*MATERIAL TO PROCESS*.
· · · ·

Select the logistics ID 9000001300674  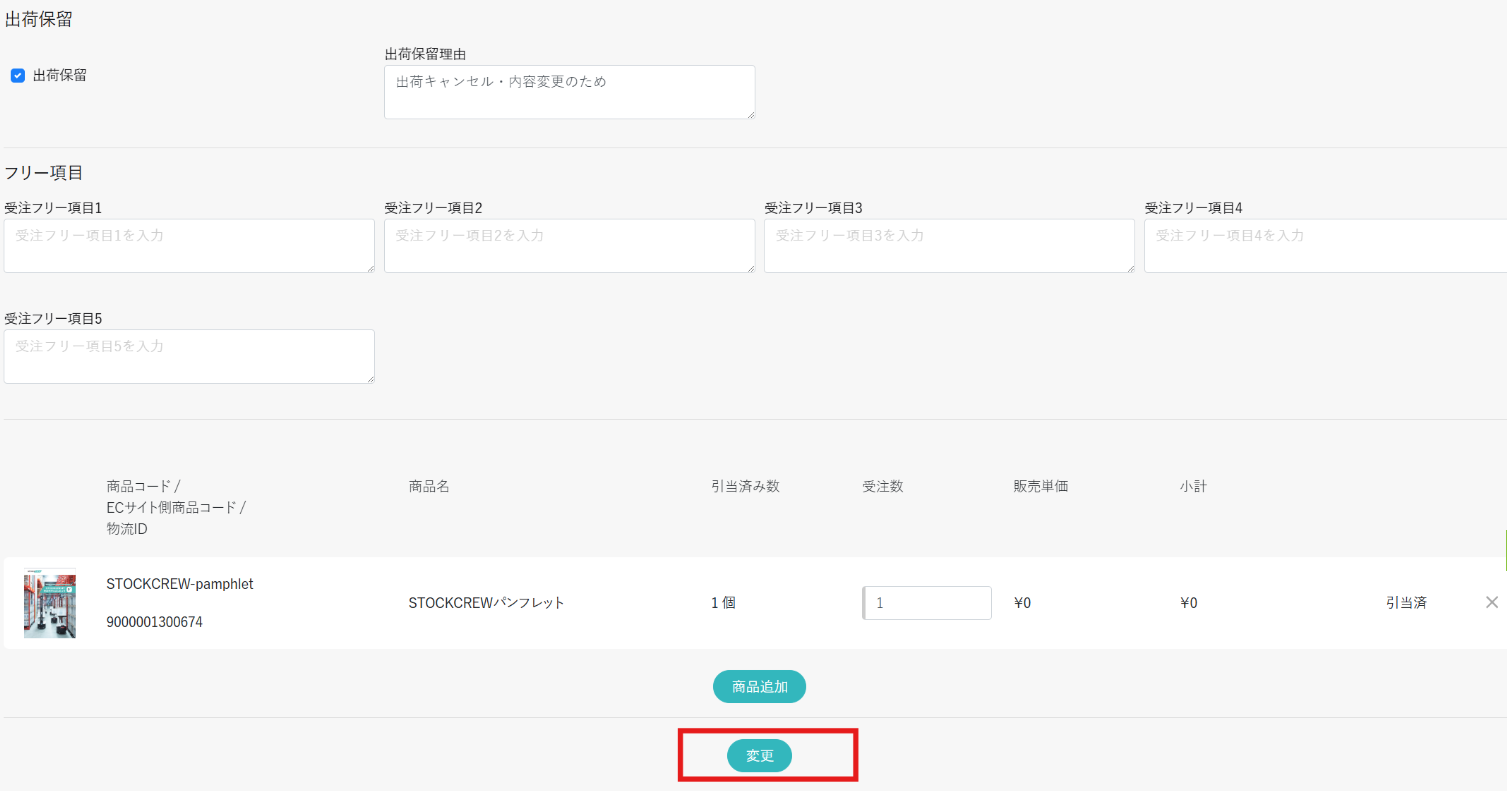[x=154, y=622]
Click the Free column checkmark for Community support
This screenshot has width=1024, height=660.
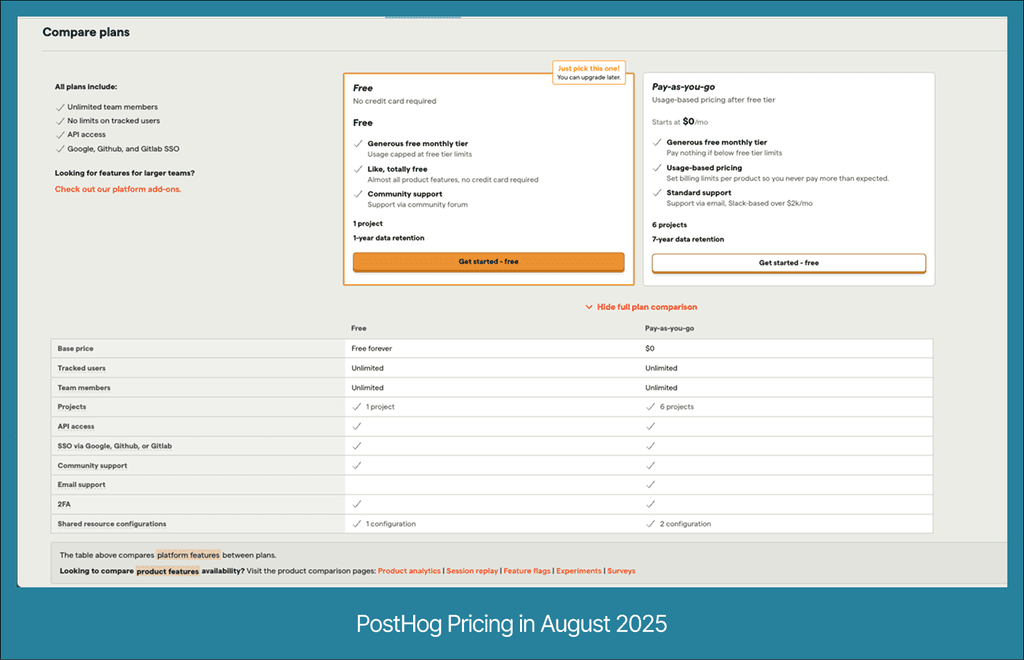(x=357, y=465)
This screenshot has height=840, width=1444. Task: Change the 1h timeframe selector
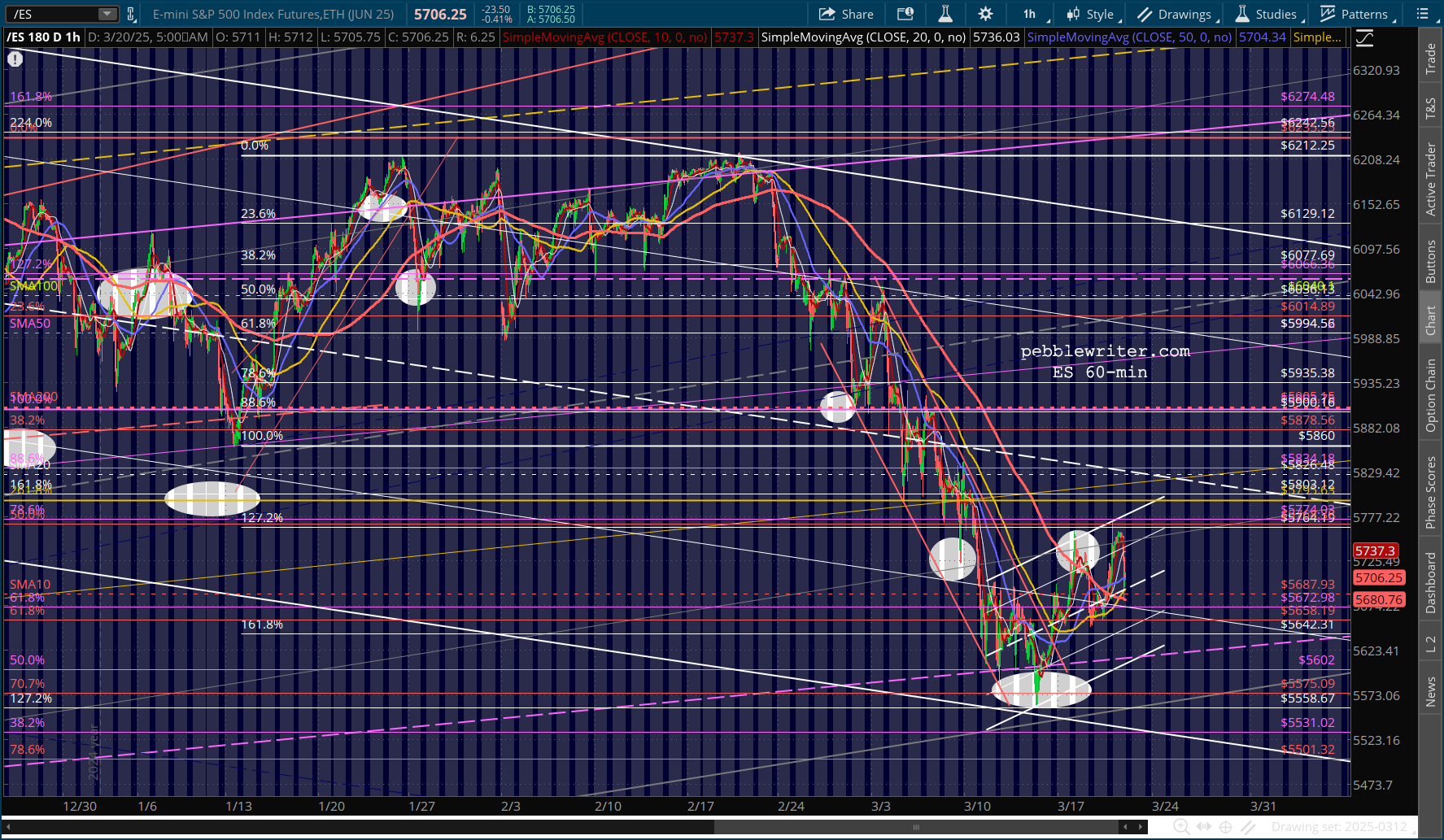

· · · ·

*TASK OBJECTIVE*. Swap "Community support" for "Email support" and write the records out again, starting at the line that has "Click the Free" and ending with the last line of the records. Change nothing else, and leave the pictures out.

*EXERCISE RESULT*.
Click the Free column checkmark for Email support
This screenshot has width=1024, height=660.
(x=357, y=465)
This screenshot has height=840, width=1444. Task: Change the 1h timeframe selector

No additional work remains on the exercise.